Pharmacy benefit managers play a unique and somewhat cryptic role in the cost of insulin. PBMs initially started out doing a specific task: handling the nitty gritty of processing and adjudicating prescription claims that insurance companies and large employers were only too eager to farm out. Their remit has expanded and they now create the formularies that dictate which medications an individual's insurance will cover”
We don’t have to live like this - under a constant barrage of gun violence, lifesaving medications being so expensive that people are rationing it, and with clean water and air being a luxury and not a right.
I’m following’s lead on that fight part.
It’s rare that a reality show centered on people with immense privilege and wealth is described as vulnerable.
But that’s how this review describes Bling Empire: New York - and it’s definitely piqued my interest.
Naturally, many experiences on the show are the furthest thing from relatable (spending tens of thousands on a shopping spree, whisking a burned out and sad friend on a vacation to the Bahamas, sitting front row at the couture shows.
I’ve found myself more drawn to Netflix’s unscripted shows over other networks for the double whammy of wealth and relatability that drew me into Selling Sunset, Indian Matchmaking, and My Unorthodox Life. And from this section of the review, that’s exactly what this series delivers:
“The Los Angeles version of the show saw cast members speaking candidly about issues around infertility, the struggles of identity when you’re adopted, and making it in the big city. Those are also very real and important issues as well, but something feels different about the way Wang and the NYC cast reveal themselves, to both each other and the audience. Part of it may be chalked up to the very visceral and not at all scientific feeling that the people we’re watching are actually friends and actually care about one another — at least in the context of a semi-scripted reality TV show.”

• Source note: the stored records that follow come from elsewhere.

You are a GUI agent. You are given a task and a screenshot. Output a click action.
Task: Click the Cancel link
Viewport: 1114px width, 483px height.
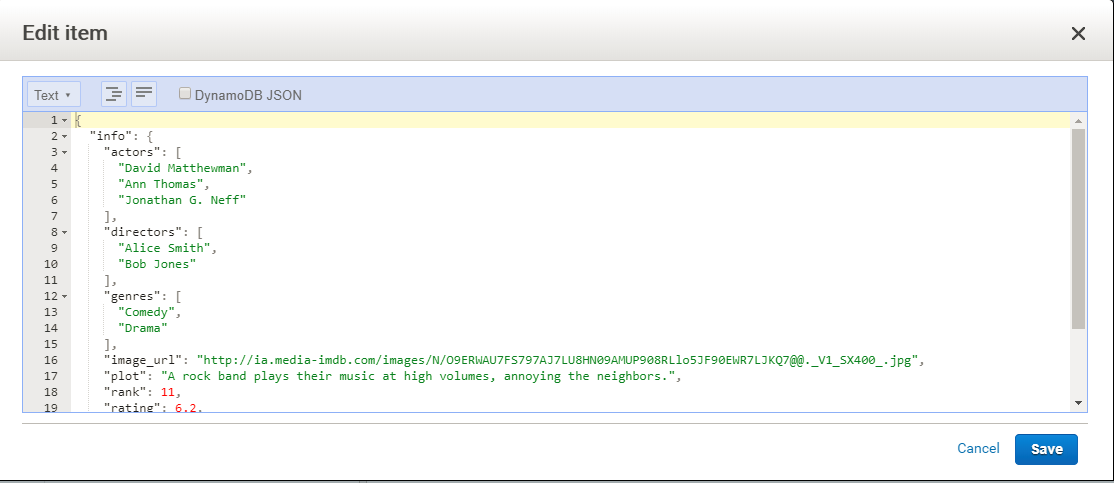coord(978,449)
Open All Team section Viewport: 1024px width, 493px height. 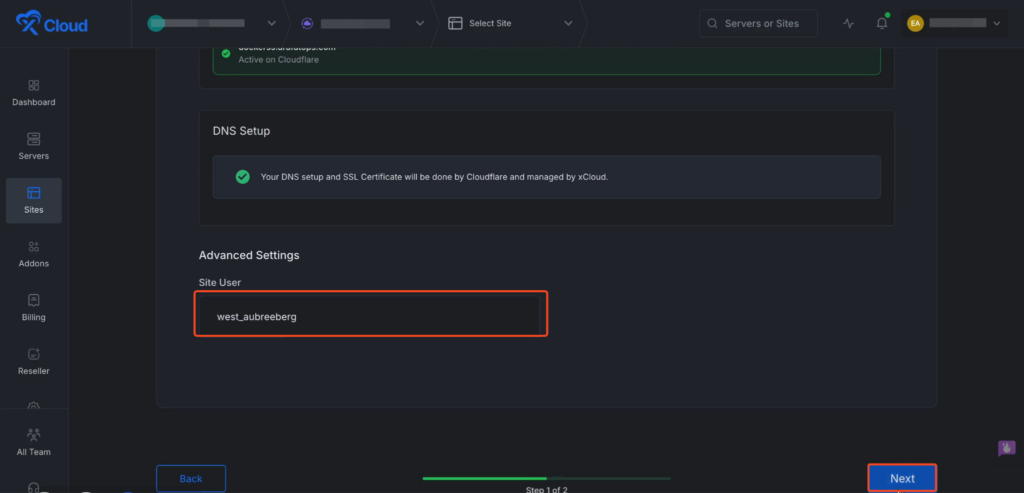[33, 441]
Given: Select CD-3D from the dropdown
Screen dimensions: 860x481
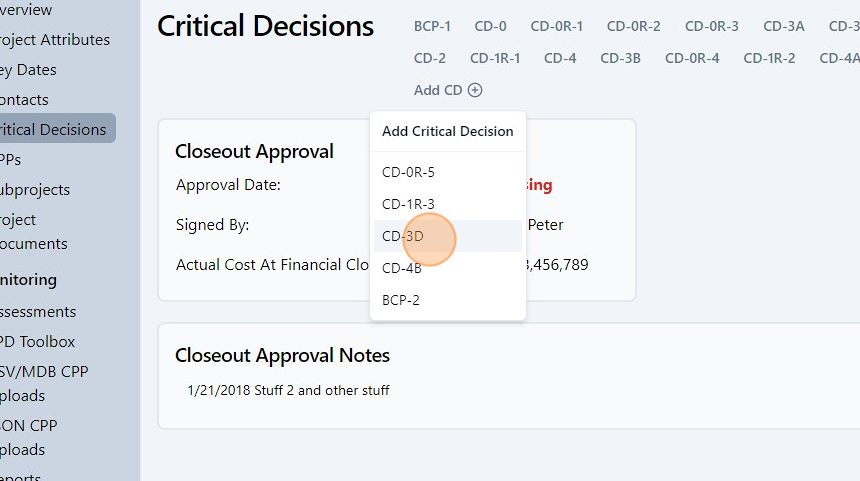Looking at the screenshot, I should (403, 236).
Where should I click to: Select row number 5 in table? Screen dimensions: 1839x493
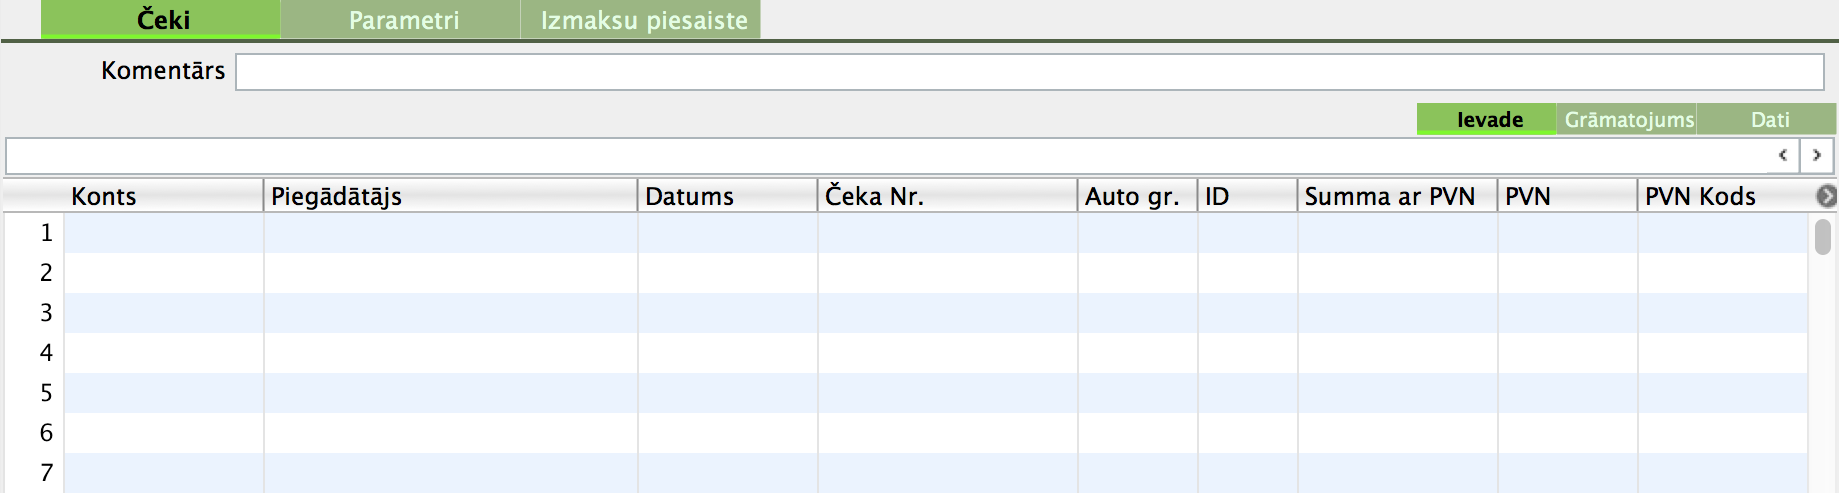coord(46,393)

While I am still loving the humor of EggTok, I would’ve thought that eggs prices would be fairly recession or inflation-proof. And they are - when the number of hens remains steady. But when an avian influenza outbreak takes out a significant part of the hen population, it’ll affect the supply of eggs (and subsequently, the prices).
I love a nerdy economic breakdown, and this one is really smart and breaks down some of the egg-specific factors (avian flu, state regulations for egg sales, etc) that affect both prices and availability of eggs throughout the country.
The hold that the promise of a new journal or planner has on me is strong.
But maybe it’s not about the specific book itself, as Mia Brabham explains, but how you use those pages.
I’m familiar with dream journals, gratitude journaling, and the bullet journal methods, but I learned a few different journaling practices in this smart piece. I’m still very much loving my Five Minute Journal every morning and evening for gratitude journaling, and the Full Focus pocket planner (the endless options of bullet journaling has me experimenting with different spreads more than actually staying on task).
If you want to be a journaling person, give this a read. It’s got some smart advice.
The tragic and horrific shooting in Monterey Park is weighing heavily on my heart, especially as it happened on the eve of Lunar New Year.
We don’t have to live like this, and I’ll encourage you to follow my wise friend Emily for how to work for the country we aspire to be.
But I want to keep the focus on Lunar New Year, a holiday so much of the world is celebrating. And the Grant Avenue Follies are celebrating with swag.
These Follies are no tap-dancing troupe - rather, they’re an elder and wiser (aged between 61-87) group of talented rappers who collaborated with Jason Chu on That Lunar Cheer:
Happy Lunar New Year, to all who celebrate! We wish you a very happy Year of the Rabbit or Cat (the latter for my Vietnamese friends).